On the issue of basic service PEs, the High Court has followed settled law laid out by the Supreme Court on service PE implications arising on deputation on employees. Moreover, the observations of the High Court stating that de facto and de jure employees of an Indian subsidiary cannot be considered ‘other personnel’ of the foreign entity and that supervision and control over the employees is the most important test for determining service PE implications may be helpful in a situation where employees are seconded by a foreign entity to its Indian associated enterprise.

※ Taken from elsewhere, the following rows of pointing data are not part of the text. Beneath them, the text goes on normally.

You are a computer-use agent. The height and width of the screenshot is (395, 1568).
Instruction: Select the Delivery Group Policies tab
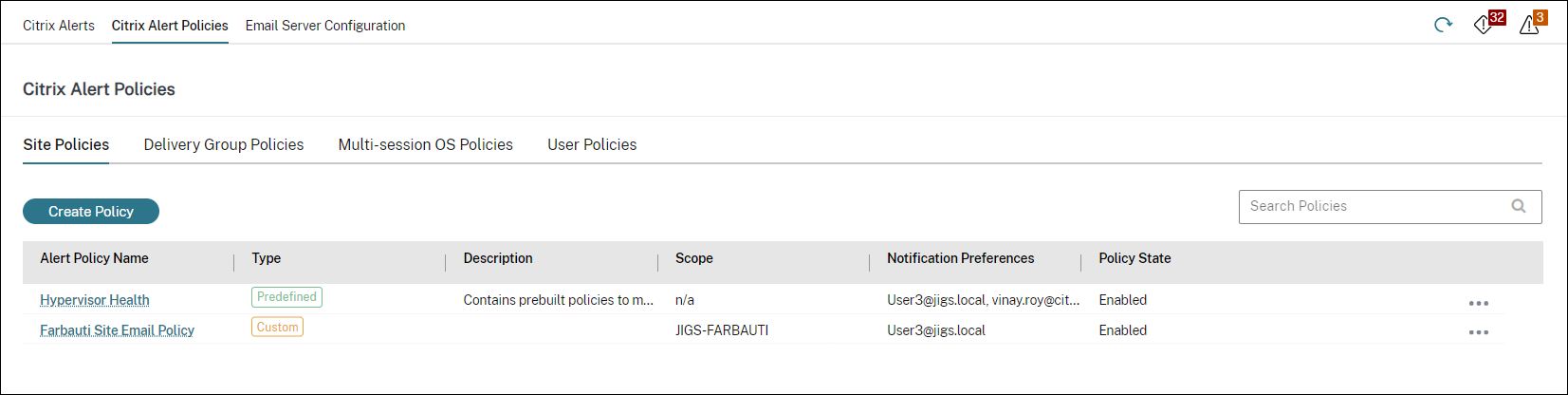224,144
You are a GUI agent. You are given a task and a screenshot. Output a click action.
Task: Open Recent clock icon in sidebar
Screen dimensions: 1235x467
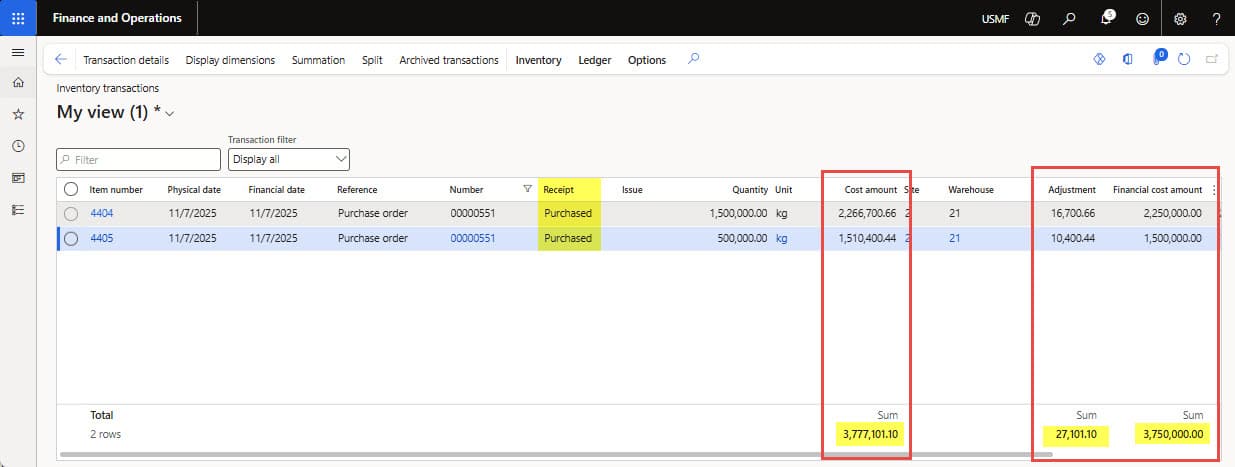[x=18, y=146]
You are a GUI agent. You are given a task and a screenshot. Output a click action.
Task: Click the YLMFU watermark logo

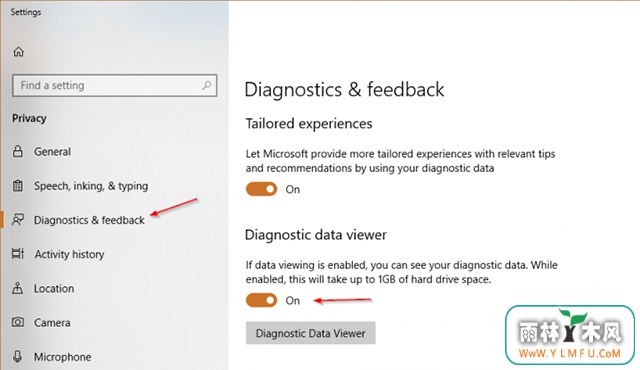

Therefore, this may be relied upon to take the view that seconded employees of the foreign entity who take up employment with the Indian entity during their period of secondment and who act under the supervision and control of the Indian entity do not create a service PE in India.
Finally, the High Court’s detailed observations on when an agency PE is created, when the exclusionary list under Article 5(3) becomes applicable, attribution to PEs and the basis of the MAP procedure give much needed clarity on areas which were ambiguous till date owing to lack of clear judicial positioning on the same.
All in all, the judiciary in India continues to give hope in an uncertain tax environment and the decision of the High Court gives much welcomed clarity to several taxpayers who have faced absurd assessment orders containing findings as to existence of a PE. One can only hope that the attitude of the tax authorities in the future towards PE determination would stand influenced by the principles laid down in the decision.